Performance is last but no means least, now the PS5 only tops out at 1240p and can scale down to 720p, this is by far the softest mode and loses hair splines, lower LoD, shadows and again only RTGI in hideout means we do notice the sacrifices for that 60fps target. PS5 Pro can scale down to 900p levels but can also achieve 1440p (which appears to be the new target here). Again with a choice of TAAU or PSSR, but with PSSR the resolution never goes below 856p in my counts. The PS5 Pro manages to keep RTGI operational at least and offers a slightly sharper image than base PS5.
PS5 in its performance mode does remain close to that level pretty well, but the game appears to have some random issues that impact performance without glaringly obvious causes. Some are streaming issues, some are likely related to the Micropolygon work per frame, others may be RT, DRS and plain old fill-rate or bandwidth related, but we can have some 33ms spikes at times that can cause some judder with readouts never going below 50fps in my tests, they are not frequent but happen enough to notice them when they do.
PSSR costs approx 9.6% in performance, like for like, over TAAU. Likely similar base resolutions, but we do see more dips in the Performance mode using PSSR than TAAU with the trade off being superior image quality.

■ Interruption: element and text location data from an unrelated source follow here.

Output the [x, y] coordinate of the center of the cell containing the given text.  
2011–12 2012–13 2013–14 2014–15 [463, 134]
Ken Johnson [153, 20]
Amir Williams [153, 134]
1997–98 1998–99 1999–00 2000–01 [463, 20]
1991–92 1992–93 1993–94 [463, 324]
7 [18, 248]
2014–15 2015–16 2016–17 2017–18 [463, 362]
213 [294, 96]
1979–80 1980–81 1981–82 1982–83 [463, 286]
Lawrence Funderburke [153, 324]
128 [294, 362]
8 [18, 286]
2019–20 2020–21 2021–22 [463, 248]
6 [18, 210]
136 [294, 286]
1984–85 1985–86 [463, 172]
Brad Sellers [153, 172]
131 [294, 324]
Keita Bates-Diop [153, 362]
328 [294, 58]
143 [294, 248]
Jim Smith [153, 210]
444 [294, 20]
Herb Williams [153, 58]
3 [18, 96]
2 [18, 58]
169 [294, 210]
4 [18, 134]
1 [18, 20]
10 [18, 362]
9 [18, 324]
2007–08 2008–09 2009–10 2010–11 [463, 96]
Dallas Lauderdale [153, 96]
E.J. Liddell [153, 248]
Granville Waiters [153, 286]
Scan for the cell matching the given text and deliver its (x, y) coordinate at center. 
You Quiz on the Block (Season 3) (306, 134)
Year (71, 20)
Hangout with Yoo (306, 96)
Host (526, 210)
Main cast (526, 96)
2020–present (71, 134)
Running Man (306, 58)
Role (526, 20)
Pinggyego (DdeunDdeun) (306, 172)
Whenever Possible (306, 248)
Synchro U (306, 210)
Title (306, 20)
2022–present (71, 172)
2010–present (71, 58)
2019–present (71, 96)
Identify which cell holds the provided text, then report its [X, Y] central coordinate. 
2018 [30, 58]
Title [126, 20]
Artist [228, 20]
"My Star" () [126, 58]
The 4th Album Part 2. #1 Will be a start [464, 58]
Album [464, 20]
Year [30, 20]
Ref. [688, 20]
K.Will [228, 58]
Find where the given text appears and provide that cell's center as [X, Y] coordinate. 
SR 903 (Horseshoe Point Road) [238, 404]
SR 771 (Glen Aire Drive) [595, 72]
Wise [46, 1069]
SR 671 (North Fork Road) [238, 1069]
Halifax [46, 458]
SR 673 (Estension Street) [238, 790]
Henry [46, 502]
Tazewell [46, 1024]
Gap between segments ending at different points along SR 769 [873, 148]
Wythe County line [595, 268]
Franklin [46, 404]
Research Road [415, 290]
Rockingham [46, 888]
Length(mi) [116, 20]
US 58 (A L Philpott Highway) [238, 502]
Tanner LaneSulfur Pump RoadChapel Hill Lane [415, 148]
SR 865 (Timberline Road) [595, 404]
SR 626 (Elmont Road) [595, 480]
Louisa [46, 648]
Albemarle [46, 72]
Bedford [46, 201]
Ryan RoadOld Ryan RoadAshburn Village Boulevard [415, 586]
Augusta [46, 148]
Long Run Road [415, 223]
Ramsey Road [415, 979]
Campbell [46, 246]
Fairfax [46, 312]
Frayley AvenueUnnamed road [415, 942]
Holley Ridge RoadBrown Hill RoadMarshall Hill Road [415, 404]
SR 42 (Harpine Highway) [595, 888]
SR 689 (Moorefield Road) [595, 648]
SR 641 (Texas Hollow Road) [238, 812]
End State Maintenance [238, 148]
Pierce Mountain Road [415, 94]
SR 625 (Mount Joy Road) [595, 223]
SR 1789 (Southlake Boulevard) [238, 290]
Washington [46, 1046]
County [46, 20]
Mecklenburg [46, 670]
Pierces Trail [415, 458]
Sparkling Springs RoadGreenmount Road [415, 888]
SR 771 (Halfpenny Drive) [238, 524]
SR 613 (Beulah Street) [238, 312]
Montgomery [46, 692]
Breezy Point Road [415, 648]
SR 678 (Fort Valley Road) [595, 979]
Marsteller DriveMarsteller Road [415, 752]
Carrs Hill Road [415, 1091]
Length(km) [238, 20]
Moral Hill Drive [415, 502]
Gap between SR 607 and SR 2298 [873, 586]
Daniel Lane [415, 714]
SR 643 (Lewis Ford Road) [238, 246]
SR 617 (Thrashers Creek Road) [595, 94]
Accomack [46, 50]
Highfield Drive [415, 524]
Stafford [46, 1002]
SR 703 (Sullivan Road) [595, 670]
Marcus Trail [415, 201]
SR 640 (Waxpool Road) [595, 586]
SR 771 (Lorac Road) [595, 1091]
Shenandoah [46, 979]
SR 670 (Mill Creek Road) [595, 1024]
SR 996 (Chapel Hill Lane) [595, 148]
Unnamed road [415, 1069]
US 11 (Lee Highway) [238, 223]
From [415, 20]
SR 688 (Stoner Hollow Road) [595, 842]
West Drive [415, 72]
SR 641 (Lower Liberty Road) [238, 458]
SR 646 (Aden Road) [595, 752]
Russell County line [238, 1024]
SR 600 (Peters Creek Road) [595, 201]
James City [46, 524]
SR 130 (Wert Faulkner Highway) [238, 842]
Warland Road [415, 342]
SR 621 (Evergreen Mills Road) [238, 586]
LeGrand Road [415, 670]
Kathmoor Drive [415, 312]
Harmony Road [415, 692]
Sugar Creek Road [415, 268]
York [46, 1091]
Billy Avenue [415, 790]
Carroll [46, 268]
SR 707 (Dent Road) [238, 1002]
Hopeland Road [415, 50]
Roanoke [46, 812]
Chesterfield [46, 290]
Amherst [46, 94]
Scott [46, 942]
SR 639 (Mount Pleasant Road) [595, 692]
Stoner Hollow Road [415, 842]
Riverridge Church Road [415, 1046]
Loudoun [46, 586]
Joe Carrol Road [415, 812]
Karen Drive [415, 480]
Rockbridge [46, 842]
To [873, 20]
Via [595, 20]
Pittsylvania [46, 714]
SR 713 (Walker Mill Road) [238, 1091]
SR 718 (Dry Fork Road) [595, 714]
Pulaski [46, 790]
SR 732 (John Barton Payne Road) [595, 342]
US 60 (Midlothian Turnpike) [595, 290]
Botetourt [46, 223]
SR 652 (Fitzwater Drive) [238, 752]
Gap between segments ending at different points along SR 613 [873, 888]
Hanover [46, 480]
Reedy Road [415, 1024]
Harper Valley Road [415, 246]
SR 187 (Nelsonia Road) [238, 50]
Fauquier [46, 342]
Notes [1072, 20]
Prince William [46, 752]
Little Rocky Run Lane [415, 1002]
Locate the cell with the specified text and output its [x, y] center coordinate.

Balanced and Quality on PS5 Pro lock well to their 40 or 30fps target with some skips and dips that are largely in perceivable to most player. As PS5 Pro likely has headroom in these modes, the higher base resolutions mean PSSR has a noticeable, but smaller image boost over TAAU but no real cost ti performance now. As such PSSR makes the most sense in Performance but can be the only mode you notice the cost.
Summary
The AC series has been around for almost 20 years now, and in that time the series has grown in size, scale and rendering quality. With AC Shadows they have ramped up the technical tool kit, with a very obvious leaning towards key areas of the Snow Drop engine from massive, Volumetric clouds, procedural destruction and of course RT GI and Reflections. But, the core engine limits, gameplay loop and combat do not push forward as much as the veneer cover. AI is poor, robotic attacks, basic state models, clumps of enemies standing around and it feels far older in that score than the huge strides taken elsewhere. But most impactful are the bugs, many times kills and assassinations would fail, traversal can get you stuck on odd surfaces as it tracks an obvious spline through the scenery. Horse travel feels the most jarring, but combat also lacks the skill, range and flamboyant timing and parry that we go in GoT, and it is impossible to not compare the two. And on that score it falls short of the mark. It does still look stunning with excellent materials, lighting, foliage draw and models, albeit some areas in the cutscenes can range from very good, or not so good. But the demands on all hardware still feel higher compared to the visual return and performance, certainly on the RTX5090 area and, far less in the PS5 Pro, but the PSSR and balanced RT updates have shown there is clear room for improvement and the team will likely continue to patch and improve. But after a near 6 month delay, I would have hoped for a slightly higher level of quality, but I am very glad, as the version we would have got last year would have been far worse and not as polished as this version.